§ Given problem:
Copy out the stretch of material from the line containing "Open the Gold-Handel-sofort.de" through the end, keeping every line identical and including both ends.

(Entries for locating text and elements)
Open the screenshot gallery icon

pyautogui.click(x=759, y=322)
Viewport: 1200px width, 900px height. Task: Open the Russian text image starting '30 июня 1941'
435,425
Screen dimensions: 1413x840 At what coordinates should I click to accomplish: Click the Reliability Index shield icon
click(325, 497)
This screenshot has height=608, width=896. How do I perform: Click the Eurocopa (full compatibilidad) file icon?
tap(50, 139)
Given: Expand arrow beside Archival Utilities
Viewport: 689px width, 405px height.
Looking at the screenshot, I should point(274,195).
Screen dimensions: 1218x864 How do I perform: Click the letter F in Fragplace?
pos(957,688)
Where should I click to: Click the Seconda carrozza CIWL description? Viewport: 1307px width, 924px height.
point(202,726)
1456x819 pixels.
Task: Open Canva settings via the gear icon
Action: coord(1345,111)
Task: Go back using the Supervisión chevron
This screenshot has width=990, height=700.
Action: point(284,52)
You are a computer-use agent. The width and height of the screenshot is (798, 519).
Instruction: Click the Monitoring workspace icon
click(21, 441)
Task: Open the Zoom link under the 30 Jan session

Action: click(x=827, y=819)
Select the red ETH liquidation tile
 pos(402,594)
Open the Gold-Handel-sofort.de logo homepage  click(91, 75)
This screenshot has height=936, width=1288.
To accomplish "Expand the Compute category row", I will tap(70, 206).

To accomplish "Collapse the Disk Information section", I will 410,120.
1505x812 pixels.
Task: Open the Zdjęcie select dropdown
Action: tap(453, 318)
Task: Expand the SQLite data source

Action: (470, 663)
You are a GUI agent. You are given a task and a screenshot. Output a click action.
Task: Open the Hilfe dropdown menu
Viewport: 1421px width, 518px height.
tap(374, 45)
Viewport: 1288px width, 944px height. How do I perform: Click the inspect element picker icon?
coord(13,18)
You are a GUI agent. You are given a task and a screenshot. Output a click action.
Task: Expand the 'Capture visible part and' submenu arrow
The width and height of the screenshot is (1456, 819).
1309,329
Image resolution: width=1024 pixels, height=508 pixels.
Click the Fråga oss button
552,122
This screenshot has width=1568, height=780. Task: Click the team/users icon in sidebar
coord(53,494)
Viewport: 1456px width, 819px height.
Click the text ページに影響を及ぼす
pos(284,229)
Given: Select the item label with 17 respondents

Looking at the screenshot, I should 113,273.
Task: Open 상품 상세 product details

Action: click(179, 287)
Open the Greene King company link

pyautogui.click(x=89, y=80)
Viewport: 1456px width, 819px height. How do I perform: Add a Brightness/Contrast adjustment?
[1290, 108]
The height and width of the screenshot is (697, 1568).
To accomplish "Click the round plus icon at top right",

§ Worked solution:
Open the Gold-Handel-sofort.de logo homepage  click(91, 75)
This screenshot has height=936, width=1288.
To accomplish "Expand the Compute category row", I will tap(70, 206).

To accomplish "Collapse the Disk Information section", I will 410,120.
1505x812 pixels.
Task: Open the Zdjęcie select dropdown
Action: tap(453, 318)
Task: Expand the SQLite data source

Action: (470, 663)
You are a GUI agent. You are given a task and a screenshot. Output a click action.
Task: Open the Hilfe dropdown menu
Viewport: 1421px width, 518px height.
tap(374, 45)
Viewport: 1288px width, 944px height. How do I perform: Click the inspect element picker icon?
coord(13,18)
You are a GUI agent. You are given a task and a screenshot. Output a click action.
Task: Expand the 'Capture visible part and' submenu arrow
The width and height of the screenshot is (1456, 819).
1309,329
Image resolution: width=1024 pixels, height=508 pixels.
Click the Fråga oss button
552,122
This screenshot has width=1568, height=780. Task: Click the team/users icon in sidebar
coord(53,494)
Viewport: 1456px width, 819px height.
Click the text ページに影響を及ぼす
pos(284,229)
Given: Select the item label with 17 respondents

Looking at the screenshot, I should 113,273.
Task: Open 상품 상세 product details

Action: click(179, 287)
Open the Greene King company link

pyautogui.click(x=89, y=80)
Viewport: 1456px width, 819px height. How do I perform: Add a Brightness/Contrast adjustment?
[1290, 108]
The height and width of the screenshot is (697, 1568).
To accomplish "Click the round plus icon at top right",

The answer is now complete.